[PROVIDED INFORMATION Boundary: Start]

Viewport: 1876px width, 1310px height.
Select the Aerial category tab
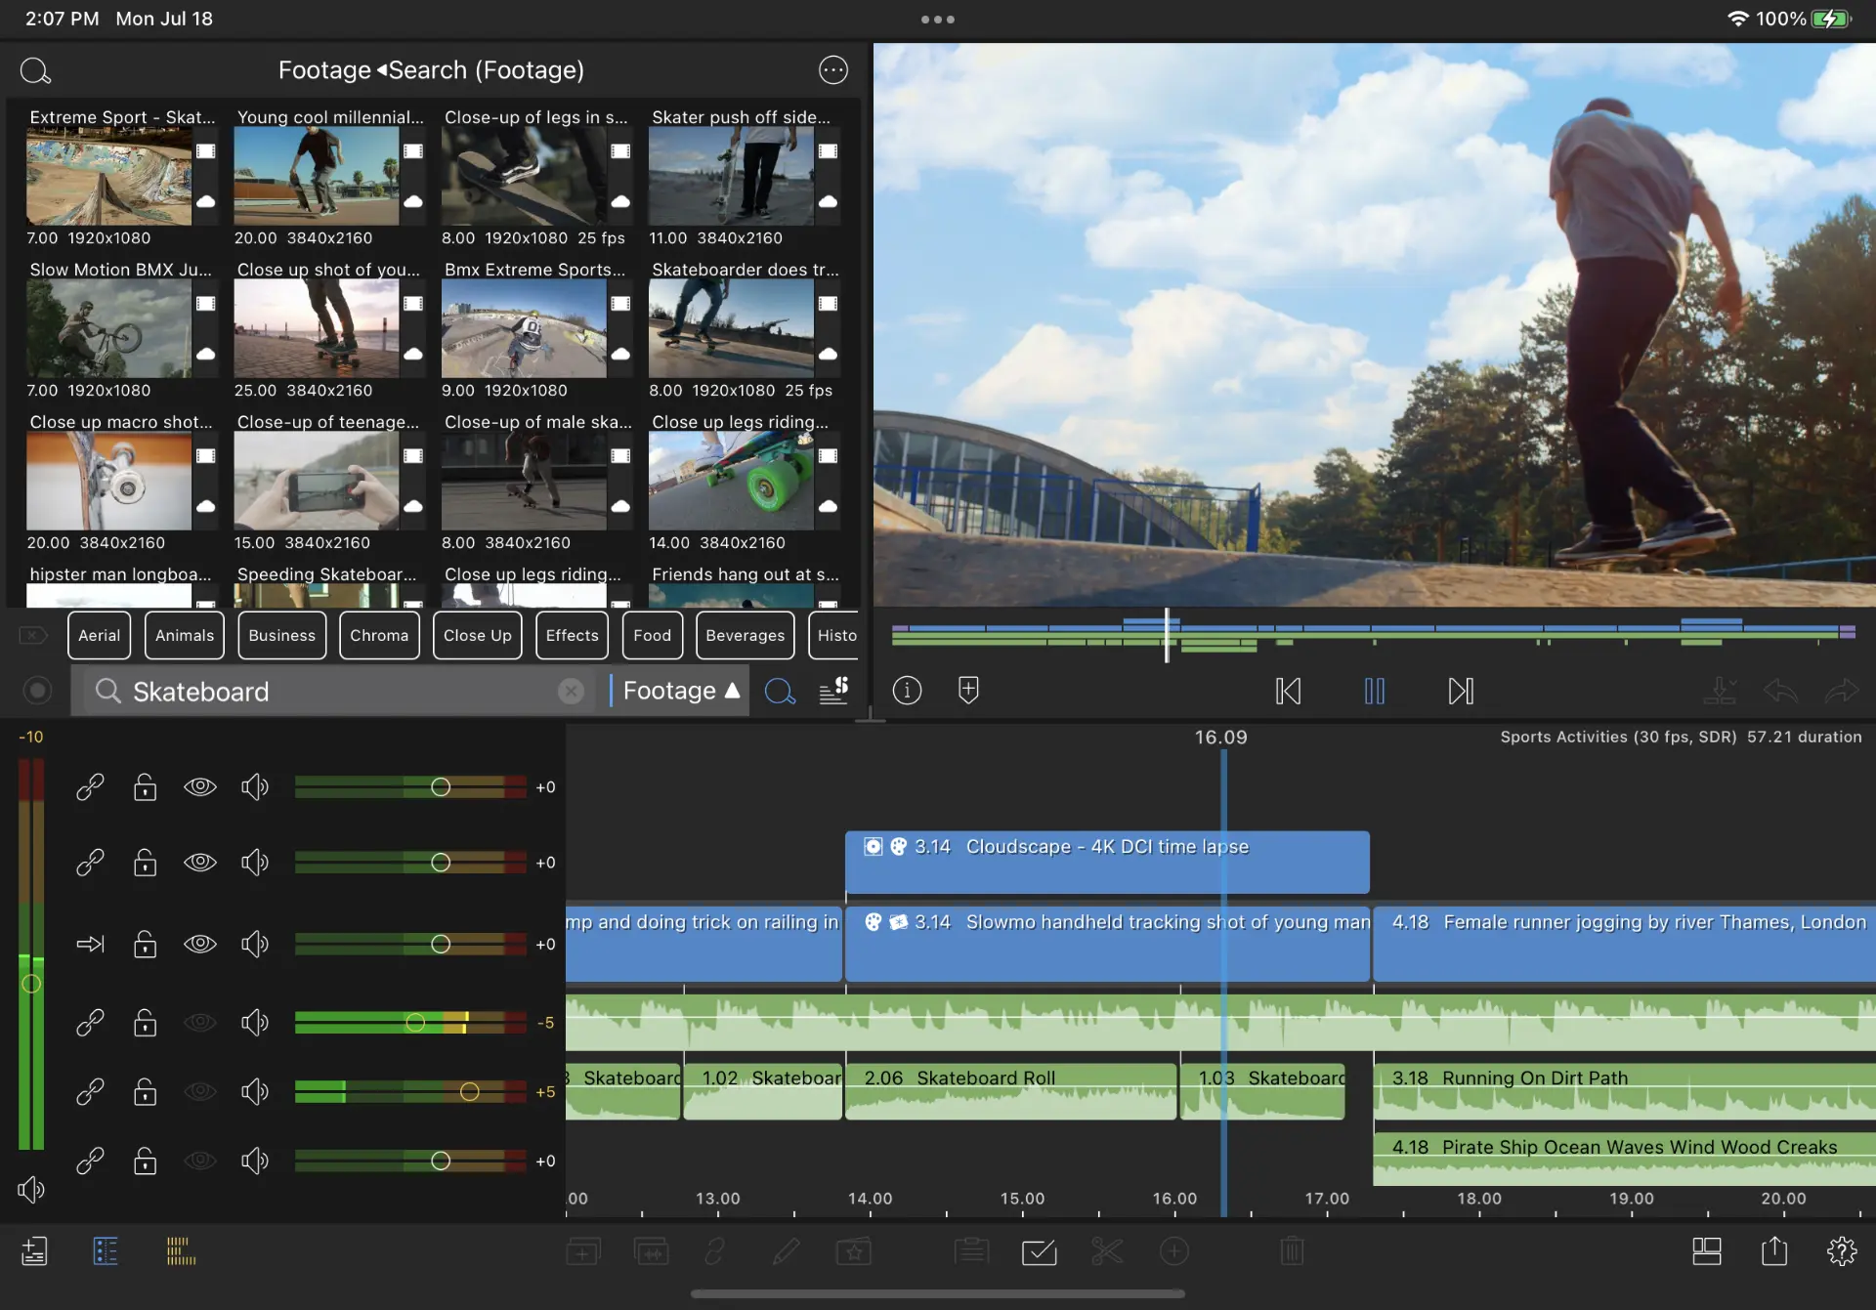[99, 635]
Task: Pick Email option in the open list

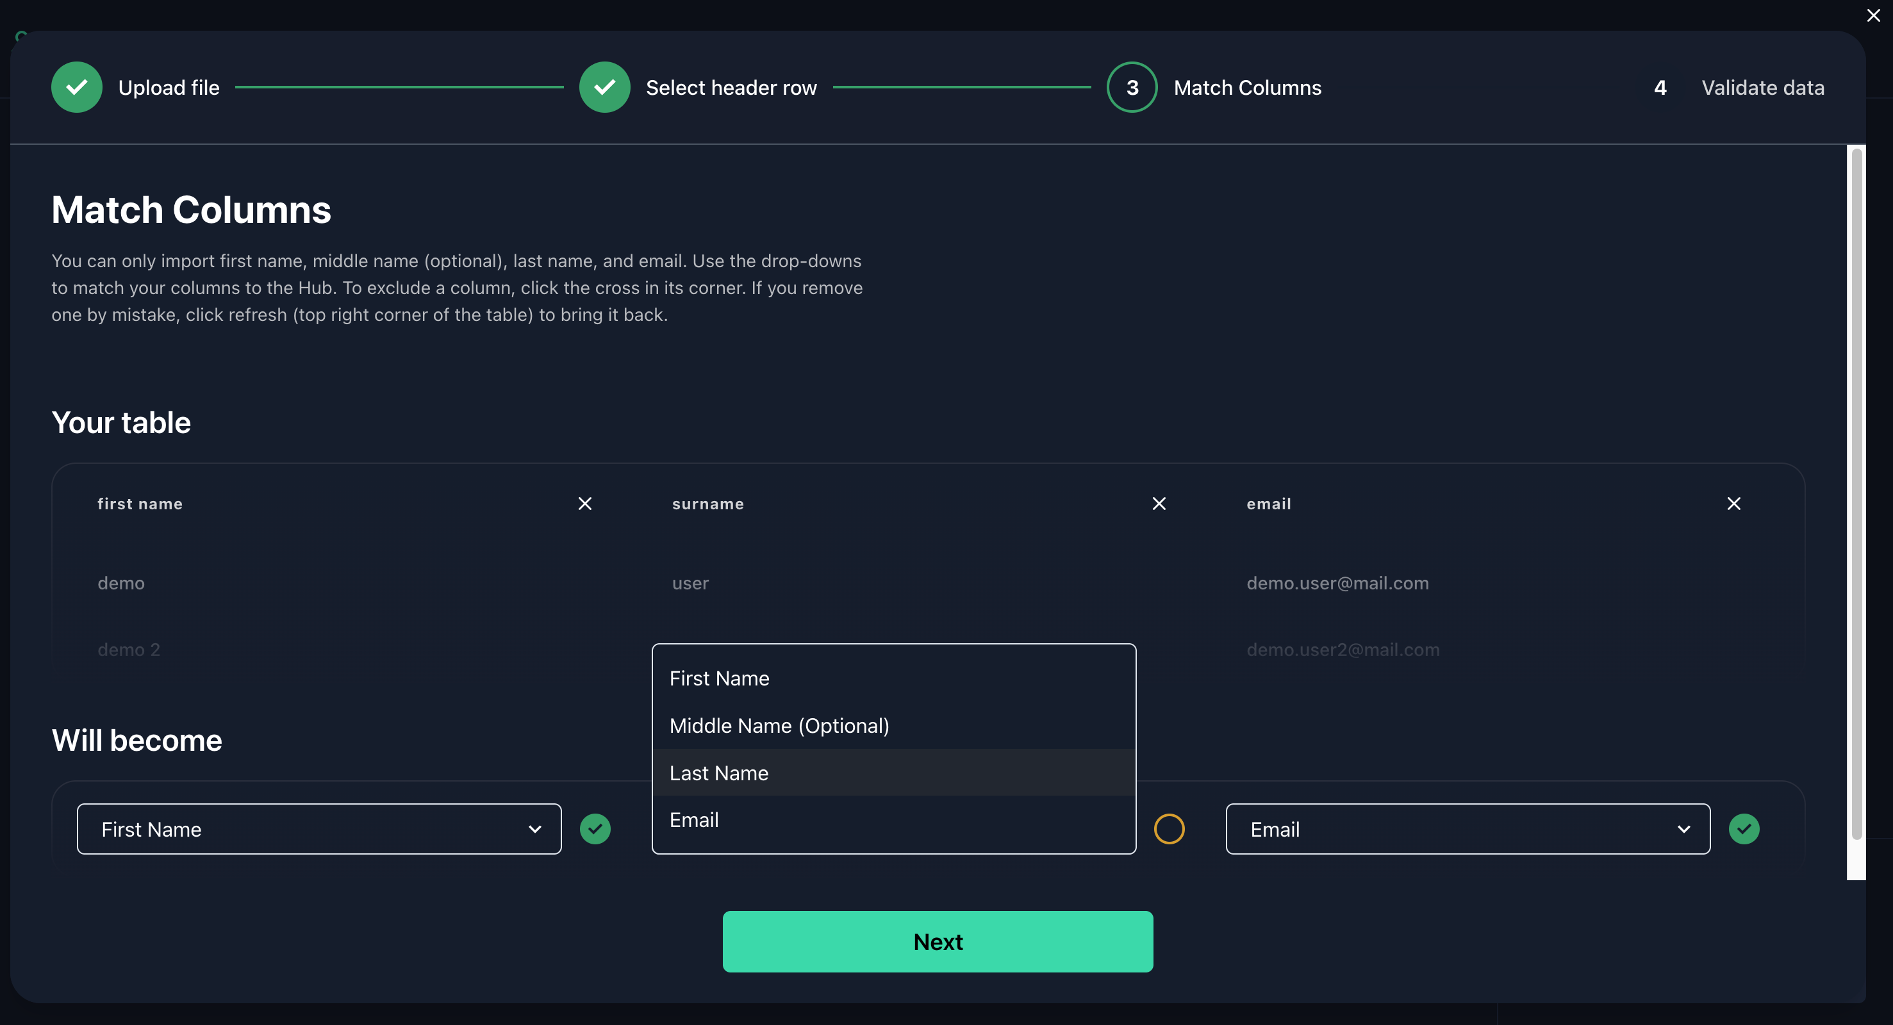Action: tap(694, 820)
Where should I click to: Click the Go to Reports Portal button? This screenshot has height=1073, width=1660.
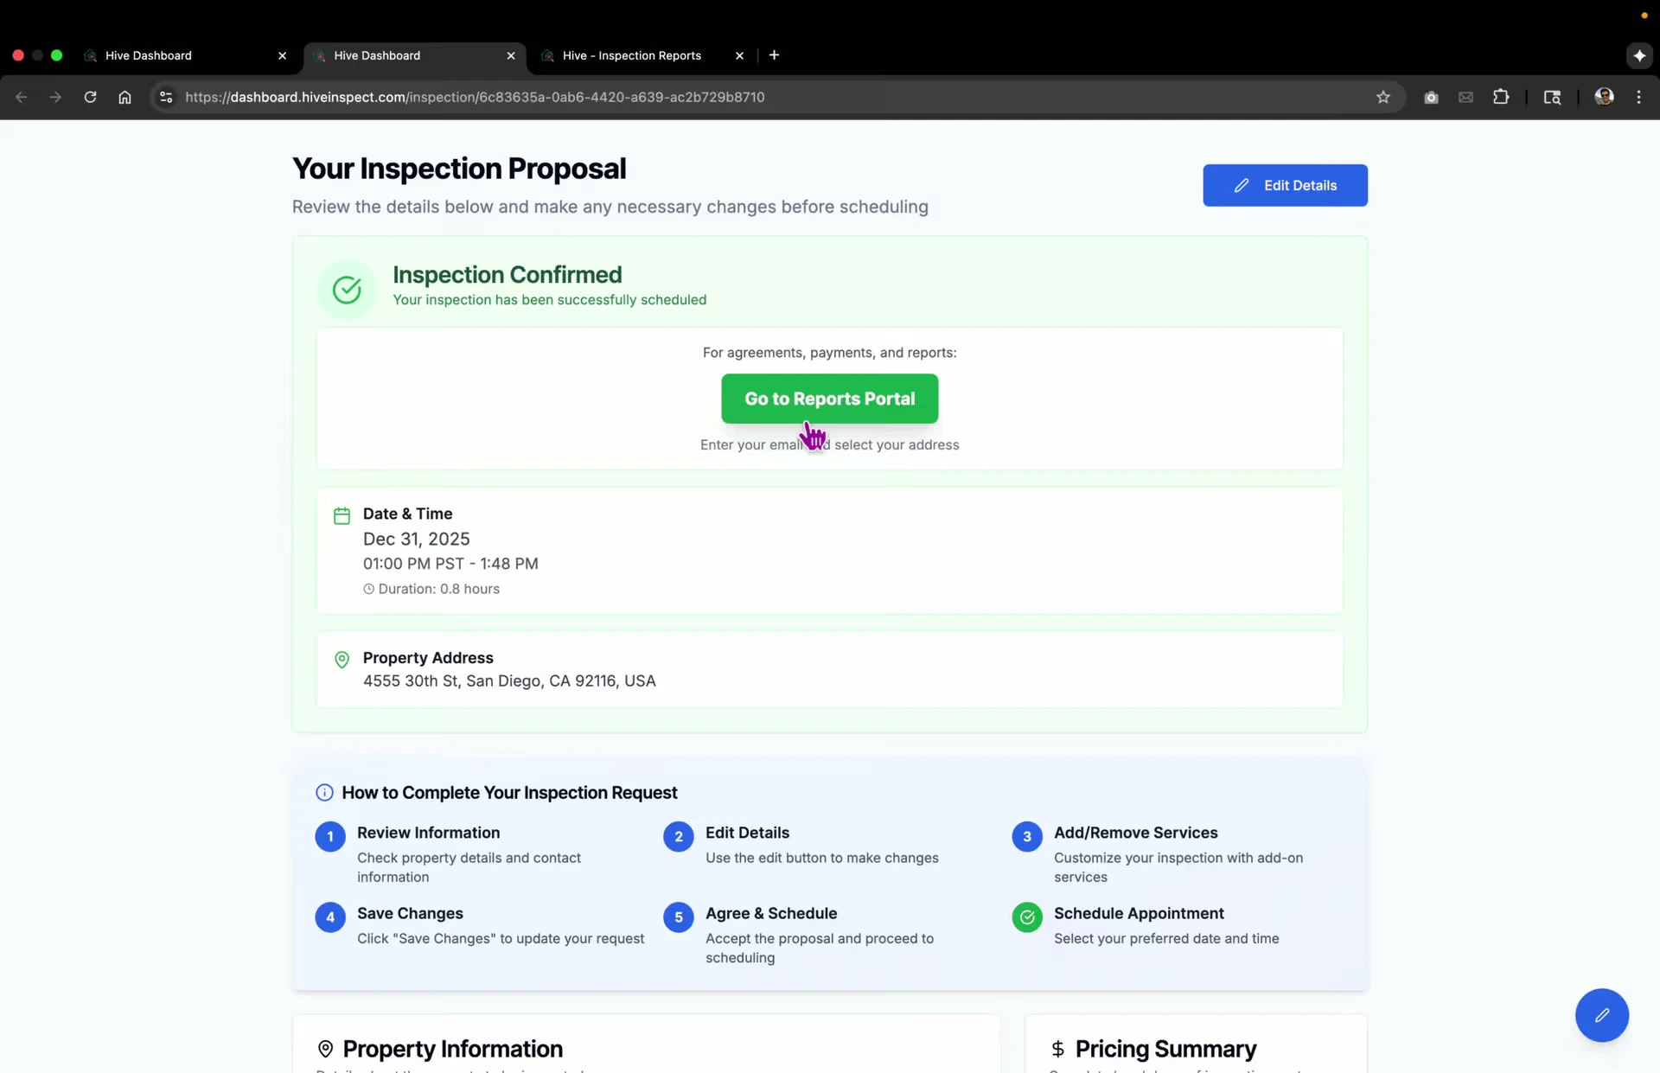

[PROVIDED INFORMATION Boundary: End]

- **TASK REQUIREMENTS**
Would it be possible to reproduce the material word for word, images omitted?

- **WORKED SOLUTION**
Viewport: 1876px width, 1310px height.
Select the Aerial category tab
[99, 635]
Task: Pick Email option in the open list

Action: tap(694, 820)
Where should I click to: Click the Go to Reports Portal button? This screenshot has height=1073, width=1660.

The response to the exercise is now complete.